Go write it in a journal and mail it to your grandma.

There are several accounts of celebrities sharing their thoughts on resisting active social media presence. The reasons can be supported by many of the topics and key terms discussed in class. Most notably the term super-publics and selfie, seem to fuel the celebrity fire fight against social media and dana boyd’s “digital architectures”.

In Vanity Fair’s article, over a dozen opinions are cited and all generally conclude to a level of self discipline and disinterest in the selfie.

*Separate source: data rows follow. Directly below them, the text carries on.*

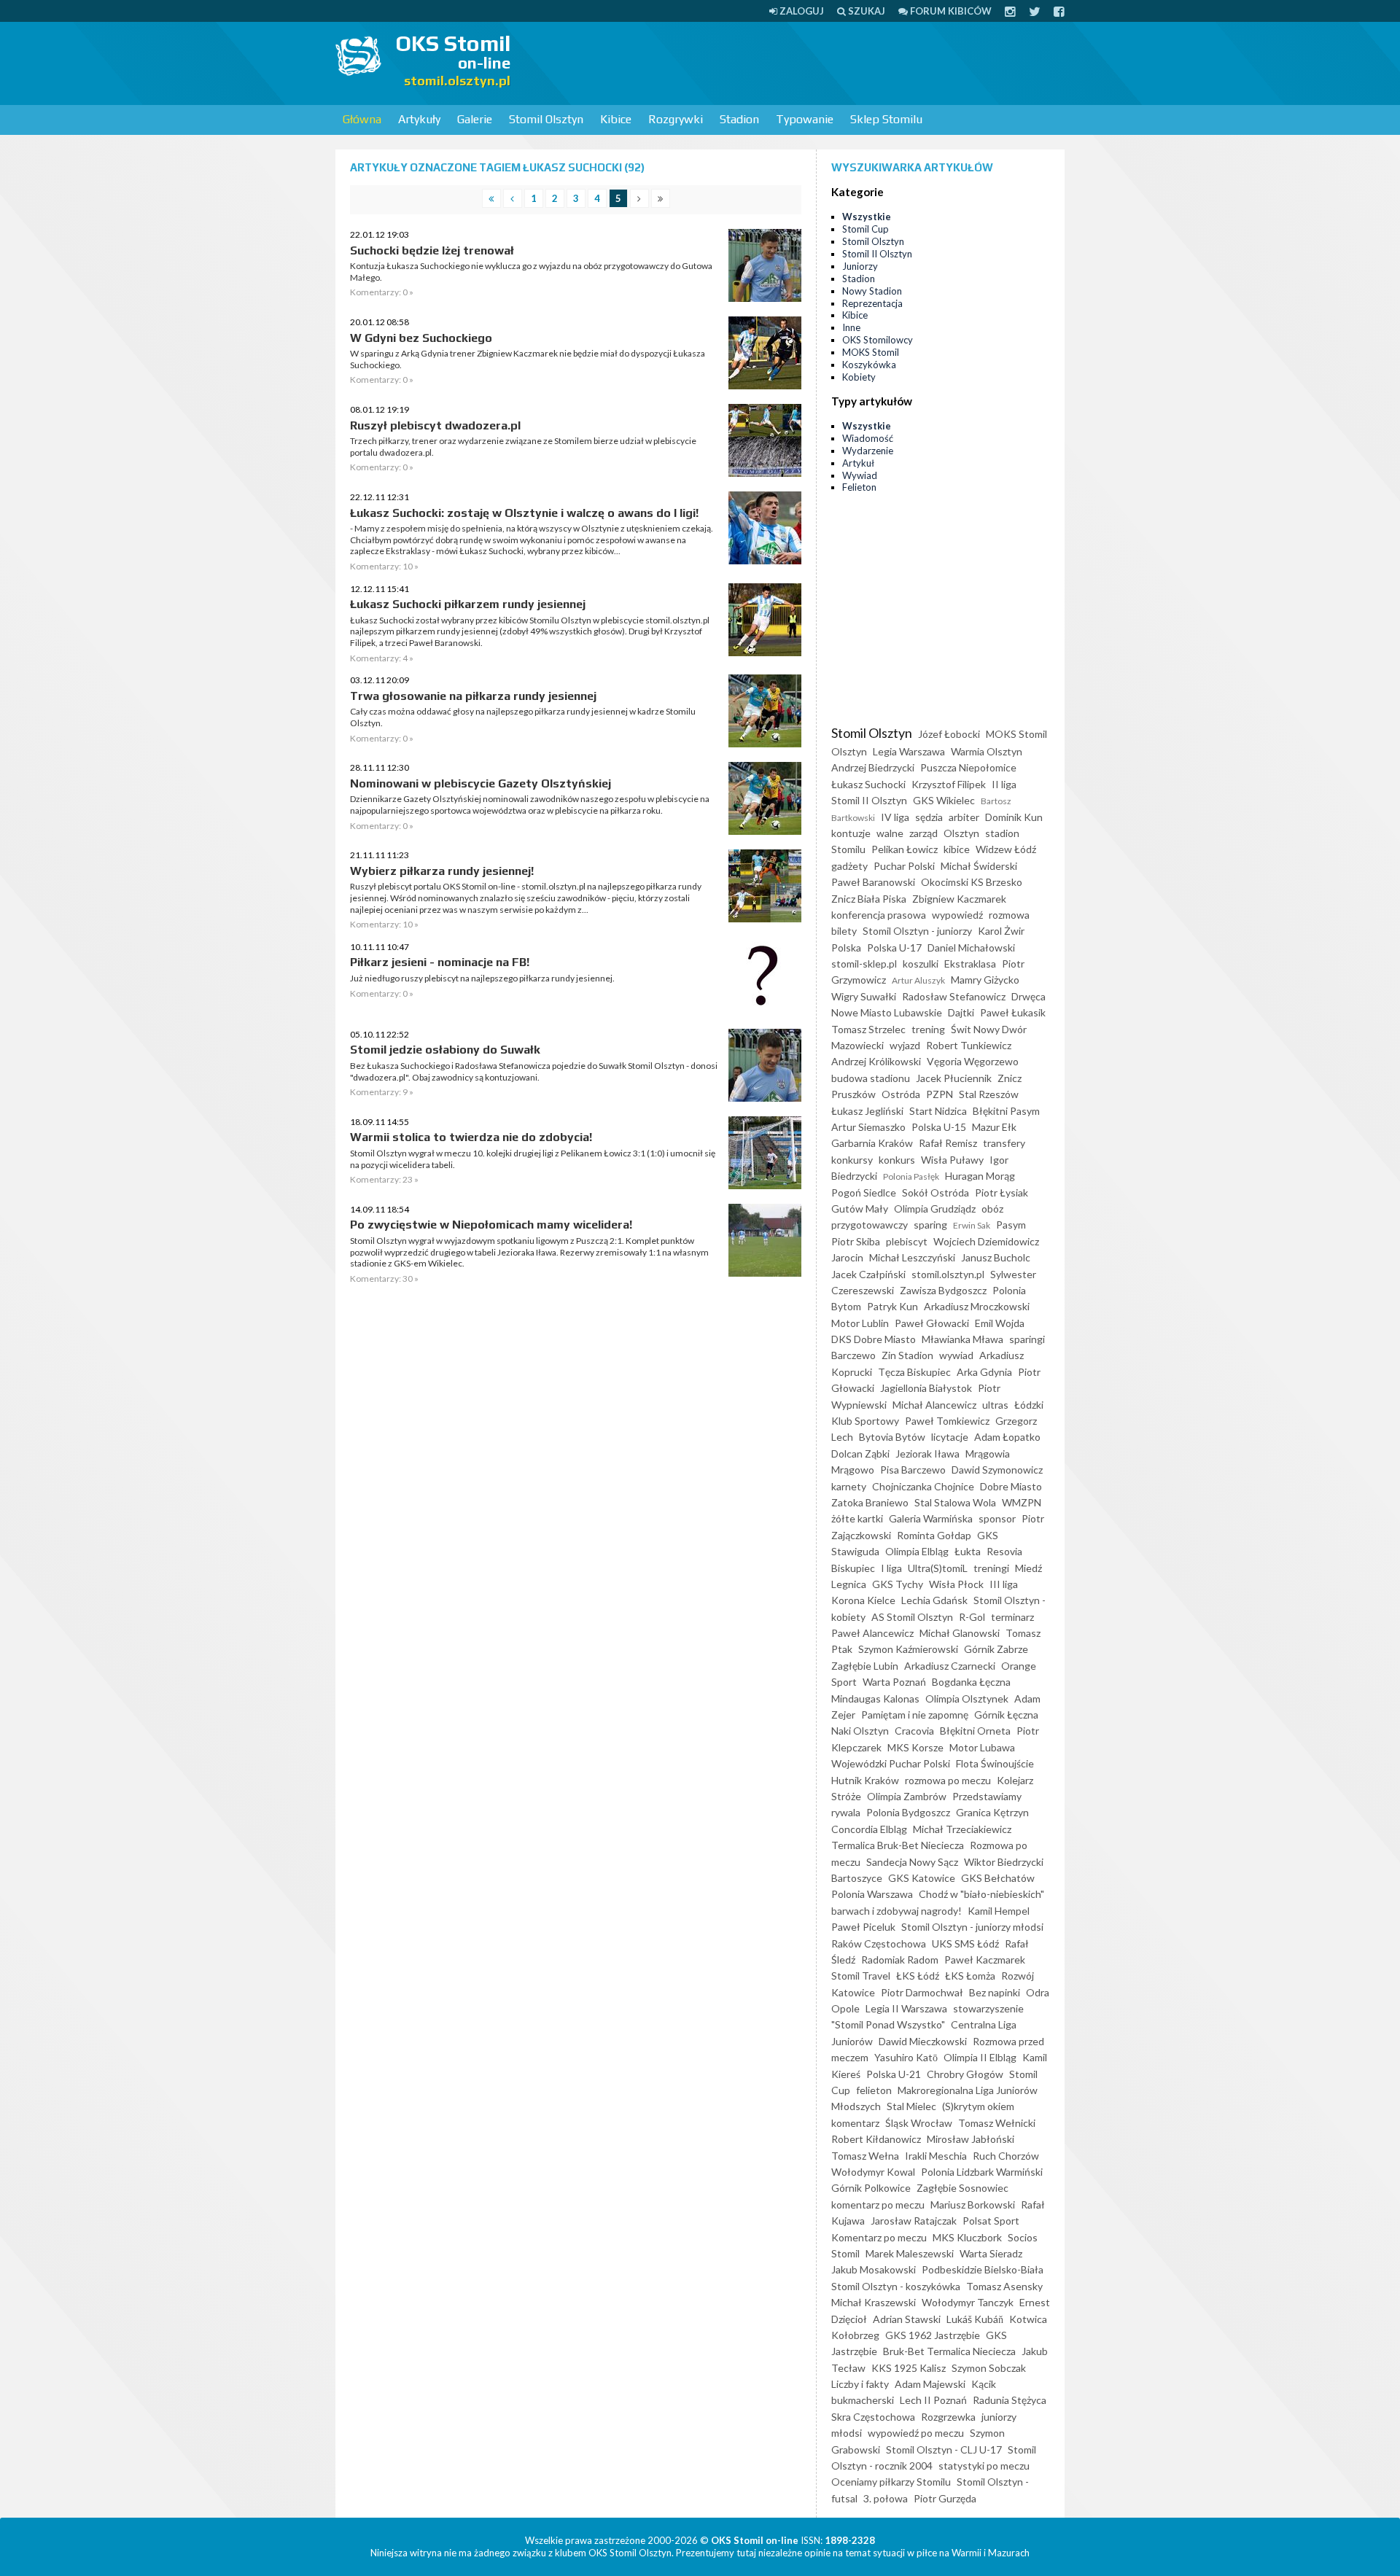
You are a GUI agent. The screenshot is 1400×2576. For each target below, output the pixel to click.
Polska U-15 (938, 1127)
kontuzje (851, 833)
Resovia (1004, 1551)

One of the key concerns with the “super public” is the unknown audience you reach. Now as a 21 yearold non-celebrity, my personal audience is pretty much limited to people I have allowed in my circle online. However, in the case of celebrities, they have an immense magnified surveillance in both public spheres. 

Kristen Stewart, the lead actress of the Twilight movies comments, “Twitter f—s me over every day of my life. Because people go, ‘I’m sitting next to Kristen Stewart right now’ and then [the paparazzi] show up.” In this example, the online super public is a parasite that feeds off of tangible public space.

Chris Hemsworth would argue that a narcissistic and selfie filled online presence, is abusing your success as an artist. “I think there’s a danger of being overexposed with that stuff. The mystery of who you are is what keeps people interested in wanting to see you on the screen. Also, it’s easier for them to believe you as that character if they don’t know too much about you. It’s hard not to be overexposed these days with the Internet.”

On the note of selfies, I’ll let Amy Poehler have the final word.

“Most people are so f—–g boring that they should shut up, and you should have to get a license. And I’m volunteering to be in charge of the licenses . . . Go write it in a journal and mail it to your grandma.”